═══ Reading text ═══

I'm pretty sure Barnett was the one with the broken hand. Definitely see where you're coming from though.


----------



## SM33 (Sep 22, 2009)

Sports_Nerd said:


> I'm pretty sure Barnett was the one with the broken hand. Definitely see where you're coming from though.


Cormier's hand/thumb/finger was also damaged in the first round, he decided not to tell his corner.


----------



## CROzoky (May 26, 2012)

i dont see some area where silva can hurt cain.ok its HW but cain is best fighter atm IMO.99% cain by TKO 2nd round


----------



## No_Mercy (Oct 17, 2006)

The staredown was intense. I enjoyed it and you know the audience, Dana White, Arianny + CO. did as well! It's funnny this is the third AKA fighter he (Big Foot) will be fighting and probably the deadliest. 

Man I already see it. Cain is going to use constant movement and basically use his head as a walking target with combos after combos. The question is, will Cain go into Big Foot's guard cuz that may get risky. This may be a surprising UD win for Cain, otherwise I think I see a TKO in the 2nd. This is Big Foot's first fight so he'll give it his all even though I believe he's outmatched.


----------



## Canadian Psycho (Apr 22, 2007)

I'm calling the upset. Big Foot smash!


----------



## osmium (Mar 6, 2007)

Bigfoot via thunder fire powerbomb.


----------



## Soakked (Feb 5, 2007)

Can't wait!


----------



## TraMaI (Dec 10, 2007)

Cannot wait for Cain to welcome Silva to the UFC with a thunderous KO punch to the dome.


Also, did i just hear Silva say "Im the best in striking"!? Cmon.


----------



## xeberus (Apr 23, 2007)

Imagine silva KOs cain...


----------



## Canadian Psycho (Apr 22, 2007)

Mariachi!


----------



## Jags (Aug 7, 2010)

The size of that Ice cube head!

═══ Supplied entries ═══

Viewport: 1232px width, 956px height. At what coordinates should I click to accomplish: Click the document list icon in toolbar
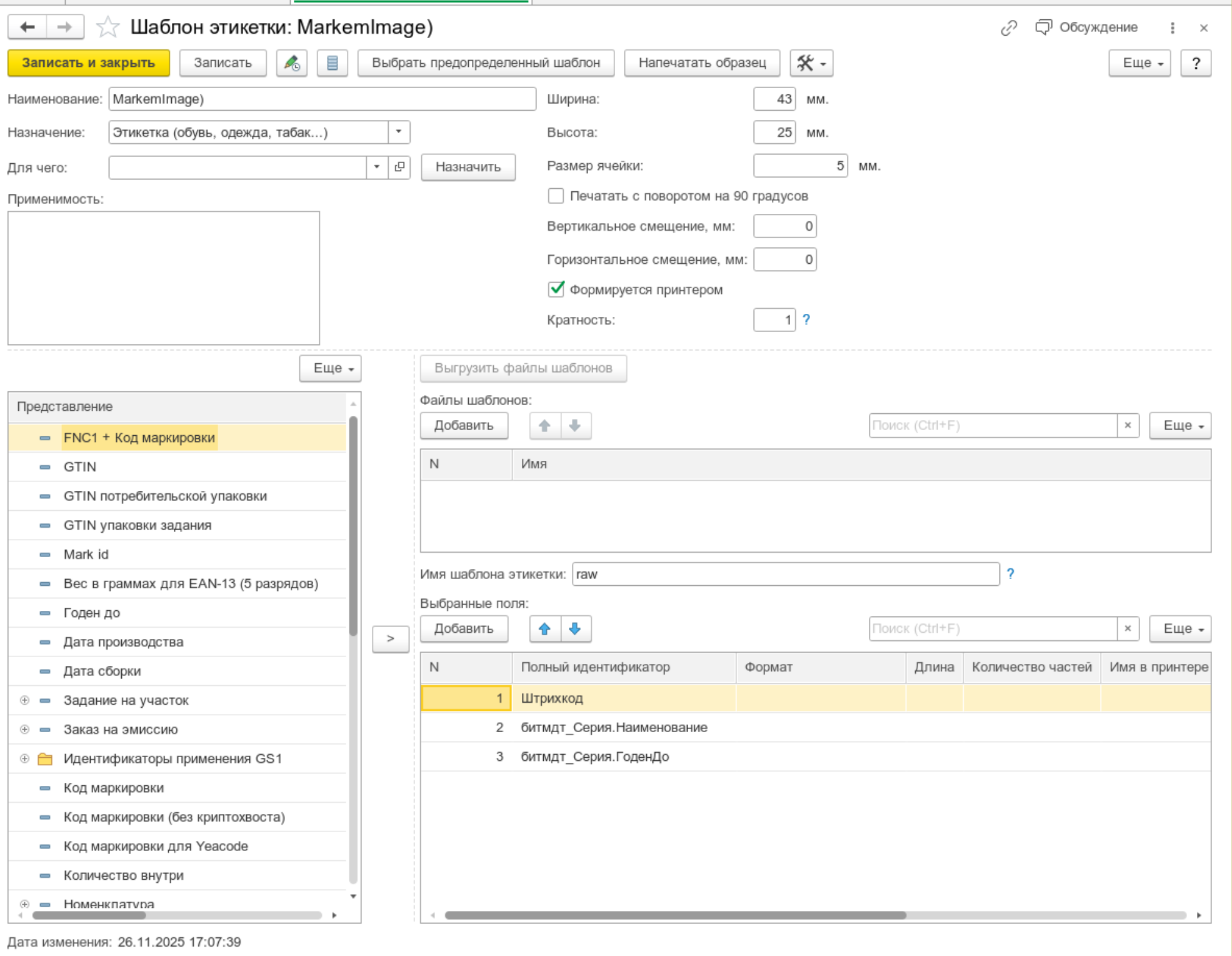[x=332, y=63]
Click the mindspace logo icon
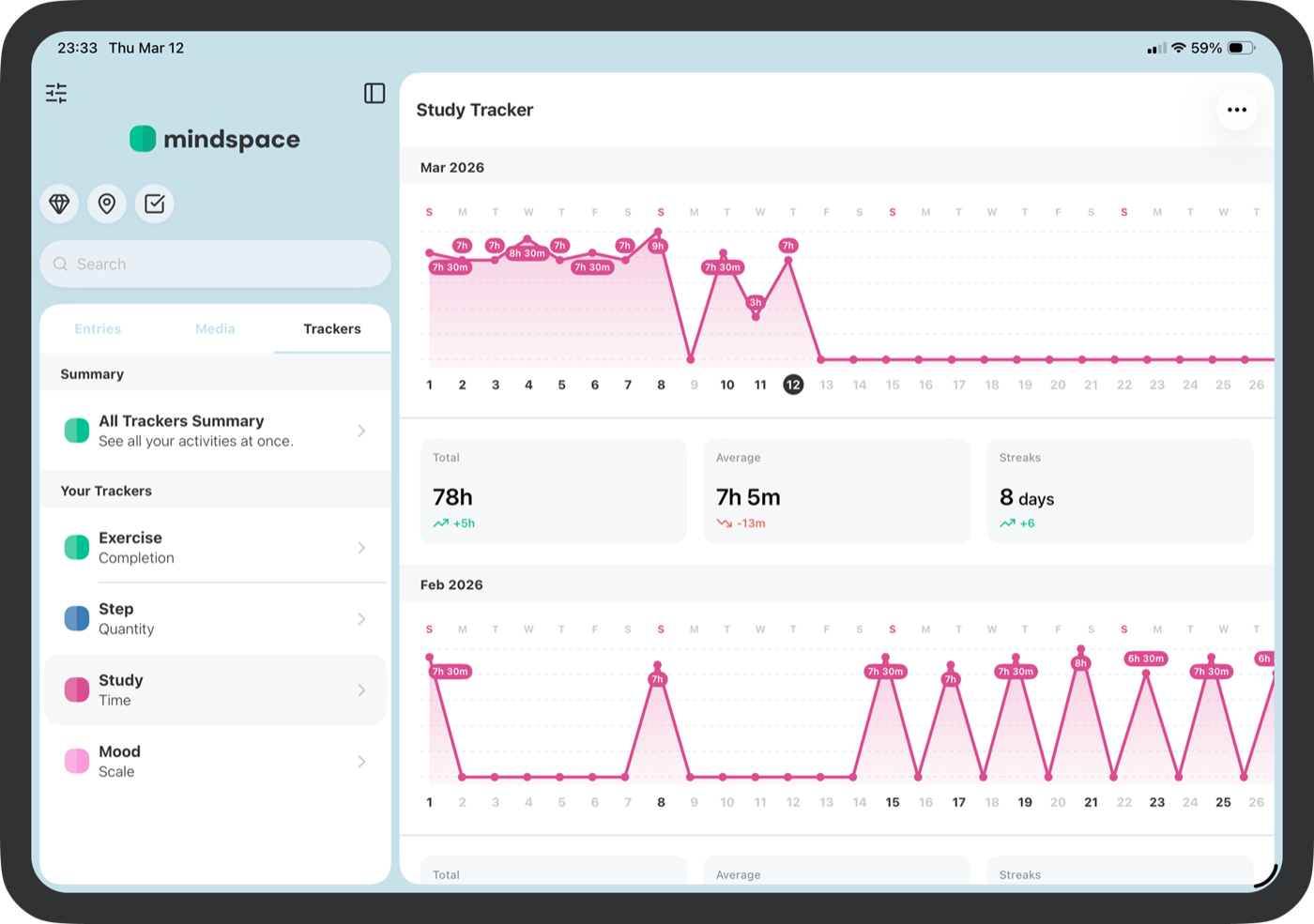Screen dimensions: 1314x924 coord(142,139)
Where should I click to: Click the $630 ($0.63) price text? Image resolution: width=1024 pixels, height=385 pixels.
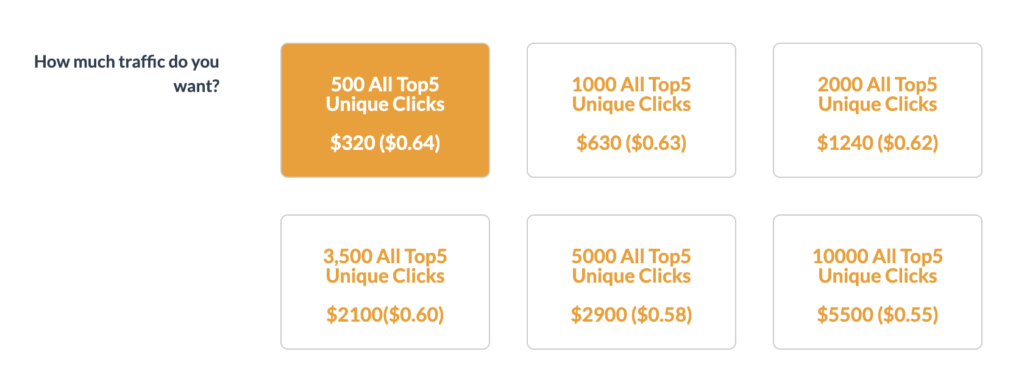point(631,144)
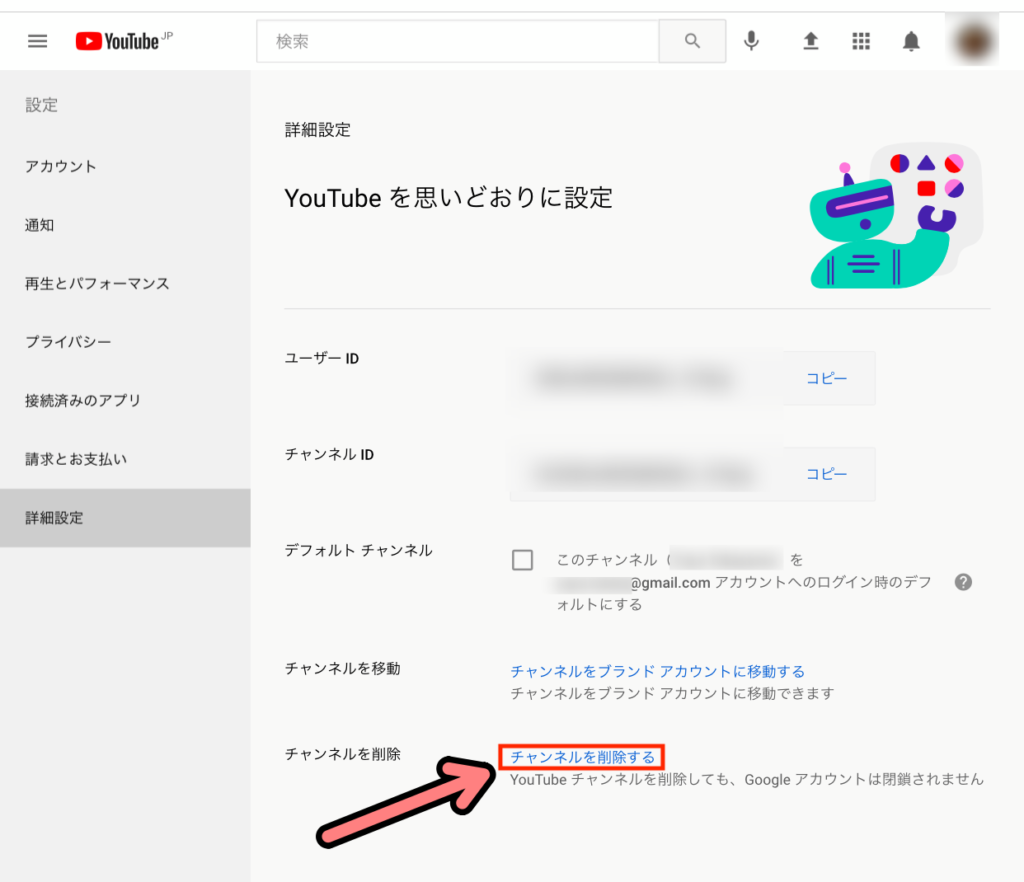Copy the チャンネル ID value
Image resolution: width=1024 pixels, height=882 pixels.
826,474
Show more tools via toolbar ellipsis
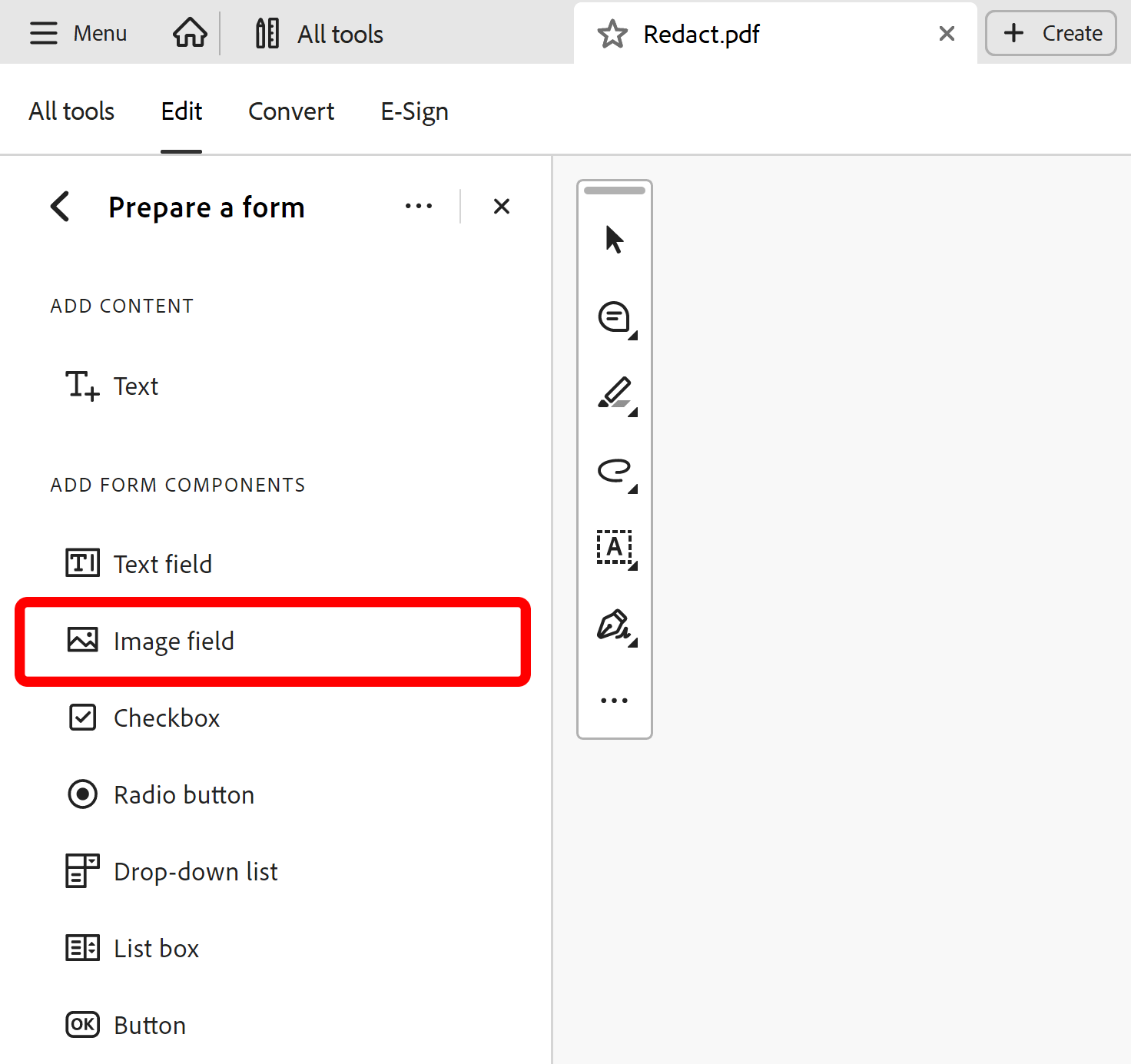The width and height of the screenshot is (1131, 1064). coord(613,698)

═══

Tasks to perform:
- A) Reproduce the forum thread verbatim from "The staredown was" to "Big Foot smash!", inclusive.
- B) According to the forum thread, what did Cormier decide not to do after his hand was damaged in the first round?

Responses for each task:
- A)
The staredown was intense. I enjoyed it and you know the audience, Dana White, Arianny + CO. did as well! It's funnny this is the third AKA fighter he (Big Foot) will be fighting and probably the deadliest. 

Man I already see it. Cain is going to use constant movement and basically use his head as a walking target with combos after combos. The question is, will Cain go into Big Foot's guard cuz that may get risky. This may be a surprising UD win for Cain, otherwise I think I see a TKO in the 2nd. This is Big Foot's first fight so he'll give it his all even though I believe he's outmatched.


----------



## Canadian Psycho (Apr 22, 2007)

I'm calling the upset. Big Foot smash!

- B) He decided not to tell his corner.